# Thai Fried Chicken With Basil Leaves



## ezythaicooking (Jul 25, 2007)

THAI FRIED CHICKEN WITH BASIL LEAVES


INGREDIENTS :
* 450 grams chicken thighs, cut into bite-size pieces 
* 5 cloves garlic, finely chopped 
* 1/2 cup onion, sliced 
* 2 tablespoons vegetable oil 
* 2 teaspoons black soy sauce 
* 2 tablespoons fish sauce 
* 1 cup fresh holy basil 
* 7 chillies, chopped and pounded coarsely 
* Dash of ground white pepper 
Note : You can add more vegetables such as carrot, string bean, baby corn as extra ingredients.

PREPARATION :
1. Heat a wok until the oil is hot, then stir in the garlic, and then add onions. Stir another few seconds before adding the chicken. Continue Stir-frying until chicken is cooked throughly. 
2. Add chillies and sprinkle black soy sauce over the mixture and stir-fry another 15-20 seconds. 
3.Then add fresh basil leaves and fish sauce to taste. Stir and mix well. Sprinkle with white pepper. Stir and transfer to a serving dish. Normally, Thai people love to eat this dish with steamed rice and fried egg.
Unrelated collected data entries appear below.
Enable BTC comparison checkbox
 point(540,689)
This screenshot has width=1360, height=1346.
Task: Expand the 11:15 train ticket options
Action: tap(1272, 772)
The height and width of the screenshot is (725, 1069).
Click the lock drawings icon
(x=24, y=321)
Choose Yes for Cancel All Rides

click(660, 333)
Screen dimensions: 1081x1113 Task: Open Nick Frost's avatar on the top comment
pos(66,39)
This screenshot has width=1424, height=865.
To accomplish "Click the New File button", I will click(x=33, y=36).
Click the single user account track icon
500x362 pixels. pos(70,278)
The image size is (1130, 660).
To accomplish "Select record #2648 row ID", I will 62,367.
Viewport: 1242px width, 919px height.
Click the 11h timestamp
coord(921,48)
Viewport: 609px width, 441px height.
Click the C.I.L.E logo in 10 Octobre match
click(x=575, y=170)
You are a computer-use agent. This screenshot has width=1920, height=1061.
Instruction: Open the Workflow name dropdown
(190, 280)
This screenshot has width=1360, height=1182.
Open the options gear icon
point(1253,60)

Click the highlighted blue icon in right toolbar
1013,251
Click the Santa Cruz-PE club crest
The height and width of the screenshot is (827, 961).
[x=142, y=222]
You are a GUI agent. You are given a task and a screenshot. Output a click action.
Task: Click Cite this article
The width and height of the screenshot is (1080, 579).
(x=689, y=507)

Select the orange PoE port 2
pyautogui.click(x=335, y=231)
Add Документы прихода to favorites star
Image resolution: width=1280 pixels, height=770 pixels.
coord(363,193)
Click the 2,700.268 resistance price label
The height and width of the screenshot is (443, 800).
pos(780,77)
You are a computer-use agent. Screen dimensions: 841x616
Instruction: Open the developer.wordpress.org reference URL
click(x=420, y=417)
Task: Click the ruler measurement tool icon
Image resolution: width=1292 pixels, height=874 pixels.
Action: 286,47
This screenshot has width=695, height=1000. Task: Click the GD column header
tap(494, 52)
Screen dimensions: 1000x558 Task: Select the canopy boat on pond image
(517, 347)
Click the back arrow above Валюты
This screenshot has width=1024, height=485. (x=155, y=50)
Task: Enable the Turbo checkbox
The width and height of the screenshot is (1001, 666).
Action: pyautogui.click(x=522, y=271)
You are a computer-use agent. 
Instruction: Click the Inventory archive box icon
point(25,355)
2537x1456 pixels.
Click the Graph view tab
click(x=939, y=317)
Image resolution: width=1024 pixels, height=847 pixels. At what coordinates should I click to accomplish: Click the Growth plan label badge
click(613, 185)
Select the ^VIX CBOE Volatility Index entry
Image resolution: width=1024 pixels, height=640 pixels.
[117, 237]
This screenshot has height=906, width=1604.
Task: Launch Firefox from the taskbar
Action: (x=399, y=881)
Database of Thai Food | Thai Recipes | Thai Cooking :EzyThaiCooking . com


----------



## bcsman (Sep 21, 2007)

Sounds great, how hot is it? I have tried some Thai dishes that burn the taste buds out of your mouth.


----------



## oahuamateurchef (Nov 23, 2006)

*450 grams = 15.8732829 ounces*

That's almost a pound of chicken. And 7 chilies! YOW! that's *VERY* spicy for us farangs (ped mak MAK!)

Also, you use fish sauce _and_ soy sauce:look:? Why not just use fish sauce? I ask this question curiously instead of judgingly.


----------